I started exploring different ways to implement it in PostgreSQL. Here's what I learned.

Heuristic approach

SELECT *
FROM my_table
ORDER BY random() * ($weight_a * score_a + $weight_b * score_b) DESC
LIMIT 100;

This is the most intuitive approach. It combines two per-row signals, score_a and score_b, into a single combined score. The variables $weight_a and $weight_b are two floating point numbers that should add up to 1. They are global tuning parameters that control how much influence each scoring signal contributes to the final ranking.

This method introduces bias because higher combined scores expand the range of possible random values, making such rows more likely to appear near the top after sorting. However, the relationship between score and selection probability is not strictly proportional. The interaction between randomness and score scaling produces distortion, especially when score distributions are uneven.

Efraimidis–Spirakis algorithm

SELECT *
FROM my_table
ORDER BY -ln(random()) / ($weight_a * score_a + $weight_b * score_b)
LIMIT 100;

This method uses the same combined scoring model:

combined_score = $weight_a * score_a + $weight_b * score_b

The Efraimidis–Spirakis algorithm transforms uniform randomness into a weighted sampling key using a logarithmic transformation. Sorting by this key produces a mathematically correct weighted sample where selection probability is proportional to the combined score.

Compared to the heuristic approach, this method guarantees correct weighting behavior in expectation. Rows with higher combined scores are consistently more likely to be selected, without the bias introduced by directly scaling randomness with score magnitude.

Precompute cumulative weights

At scale, computing randomness and sorting per query becomes too expensive, so the computation is moved into a preprocessing step.

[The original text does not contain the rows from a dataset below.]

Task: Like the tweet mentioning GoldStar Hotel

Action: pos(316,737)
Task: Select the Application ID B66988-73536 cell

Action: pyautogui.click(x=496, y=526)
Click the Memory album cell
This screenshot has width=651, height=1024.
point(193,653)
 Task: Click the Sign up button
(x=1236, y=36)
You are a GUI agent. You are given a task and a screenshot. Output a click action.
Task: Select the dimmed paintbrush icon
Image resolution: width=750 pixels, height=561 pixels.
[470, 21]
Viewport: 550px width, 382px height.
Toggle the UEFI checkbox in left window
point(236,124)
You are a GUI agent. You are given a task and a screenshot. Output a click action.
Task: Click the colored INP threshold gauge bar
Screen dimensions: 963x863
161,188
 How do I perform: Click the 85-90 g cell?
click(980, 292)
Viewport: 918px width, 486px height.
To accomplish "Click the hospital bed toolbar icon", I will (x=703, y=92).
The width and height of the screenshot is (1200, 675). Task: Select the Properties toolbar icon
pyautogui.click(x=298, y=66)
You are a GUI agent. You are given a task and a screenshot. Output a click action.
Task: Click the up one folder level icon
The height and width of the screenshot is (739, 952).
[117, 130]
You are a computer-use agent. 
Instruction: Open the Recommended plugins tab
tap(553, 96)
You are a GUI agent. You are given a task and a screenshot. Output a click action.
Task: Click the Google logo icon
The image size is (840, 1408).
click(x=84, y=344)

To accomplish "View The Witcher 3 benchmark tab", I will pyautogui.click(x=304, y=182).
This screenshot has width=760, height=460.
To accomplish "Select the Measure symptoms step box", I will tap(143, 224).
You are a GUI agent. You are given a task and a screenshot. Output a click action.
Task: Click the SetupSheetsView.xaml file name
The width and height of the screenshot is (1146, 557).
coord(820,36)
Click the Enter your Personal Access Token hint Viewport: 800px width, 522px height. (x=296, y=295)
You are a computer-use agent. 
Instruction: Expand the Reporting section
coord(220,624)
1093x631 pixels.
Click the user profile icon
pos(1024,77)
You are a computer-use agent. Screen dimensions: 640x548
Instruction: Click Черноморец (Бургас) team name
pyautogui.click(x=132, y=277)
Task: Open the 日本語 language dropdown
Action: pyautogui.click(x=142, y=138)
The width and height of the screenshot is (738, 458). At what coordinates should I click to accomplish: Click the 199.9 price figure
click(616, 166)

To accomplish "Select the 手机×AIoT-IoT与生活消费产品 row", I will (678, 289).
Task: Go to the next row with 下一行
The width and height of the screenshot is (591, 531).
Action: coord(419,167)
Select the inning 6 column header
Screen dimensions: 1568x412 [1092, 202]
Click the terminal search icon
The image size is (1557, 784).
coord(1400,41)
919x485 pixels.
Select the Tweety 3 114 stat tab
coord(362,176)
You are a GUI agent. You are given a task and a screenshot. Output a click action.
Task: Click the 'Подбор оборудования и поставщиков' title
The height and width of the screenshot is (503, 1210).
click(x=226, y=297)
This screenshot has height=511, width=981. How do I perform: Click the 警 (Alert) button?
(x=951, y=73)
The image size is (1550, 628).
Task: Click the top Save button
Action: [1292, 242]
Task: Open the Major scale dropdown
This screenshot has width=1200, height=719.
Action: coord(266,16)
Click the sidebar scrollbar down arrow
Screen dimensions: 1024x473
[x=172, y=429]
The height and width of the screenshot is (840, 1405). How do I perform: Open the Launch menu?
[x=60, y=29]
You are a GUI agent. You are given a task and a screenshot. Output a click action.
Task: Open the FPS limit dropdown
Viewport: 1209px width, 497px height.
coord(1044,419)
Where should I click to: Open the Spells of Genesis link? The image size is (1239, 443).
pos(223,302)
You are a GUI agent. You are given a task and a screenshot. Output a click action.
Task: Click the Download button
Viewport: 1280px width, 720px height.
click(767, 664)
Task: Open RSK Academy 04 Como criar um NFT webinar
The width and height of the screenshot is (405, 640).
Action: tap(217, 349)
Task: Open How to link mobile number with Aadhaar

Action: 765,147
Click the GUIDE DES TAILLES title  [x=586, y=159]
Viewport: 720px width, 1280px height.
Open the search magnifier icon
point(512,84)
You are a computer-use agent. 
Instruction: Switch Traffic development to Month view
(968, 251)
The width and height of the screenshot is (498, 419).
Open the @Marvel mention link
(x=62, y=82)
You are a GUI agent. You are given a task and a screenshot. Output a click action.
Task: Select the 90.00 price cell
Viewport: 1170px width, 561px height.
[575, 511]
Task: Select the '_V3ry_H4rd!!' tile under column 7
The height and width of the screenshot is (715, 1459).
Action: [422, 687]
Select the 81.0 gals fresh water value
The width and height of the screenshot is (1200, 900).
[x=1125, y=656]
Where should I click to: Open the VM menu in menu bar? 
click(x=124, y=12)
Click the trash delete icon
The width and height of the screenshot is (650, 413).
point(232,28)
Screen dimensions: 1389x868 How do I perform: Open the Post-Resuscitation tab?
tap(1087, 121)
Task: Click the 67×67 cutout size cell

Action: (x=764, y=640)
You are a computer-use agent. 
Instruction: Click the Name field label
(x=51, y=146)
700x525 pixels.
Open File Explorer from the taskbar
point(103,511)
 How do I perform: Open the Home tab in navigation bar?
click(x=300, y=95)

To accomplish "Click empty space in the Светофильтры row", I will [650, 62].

We first define the same mixed scoring model:

combined_score = $weight_a * score_a + $weight_b * score_b

Instead of recomputing the score per query, we materialize both the score and its cumulative distribution:

CREATE MATERIALIZED VIEW weighted_items AS
SELECT
    id,
    score_a,
    score_b,
    ($weight_a * score_a + $weight_b * score_b) AS combined_score,
    SUM($weight_a * score_a + $weight_b * score_b)
        OVER (ORDER BY id) AS cum_weight
FROM my_table;

Example dataset

id score_a score_b combined_score cum_weight
1 0.9 0.1 0.82 0.82
2 0.4 0.6 0.52 1.34
3 0.2 0.8 0.38 1.72
4 0.7 0.3 0.58 2.30

Sampling then becomes a single lookup into this precomputed distribution:

SELECT *
FROM weighted_items
WHERE cum_weight >= random() * (SELECT MAX(cum_weight) FROM weighted_items)
ORDER BY cum_weight
LIMIT 1;

This approach is significantly more scalable because it avoids per-row random computation and sorting at query time. Instead, the expensive work is shifted into a preprocessing step where scores and cumulative weights are maintained.

In large systems, this pattern is often combined with periodic refresh jobs or streaming updates to keep the cumulative distribution current without impacting query latency. It is widely used in recommendation systems and ranking pipelines where fast, predictable sampling is more important than computing weights at request time.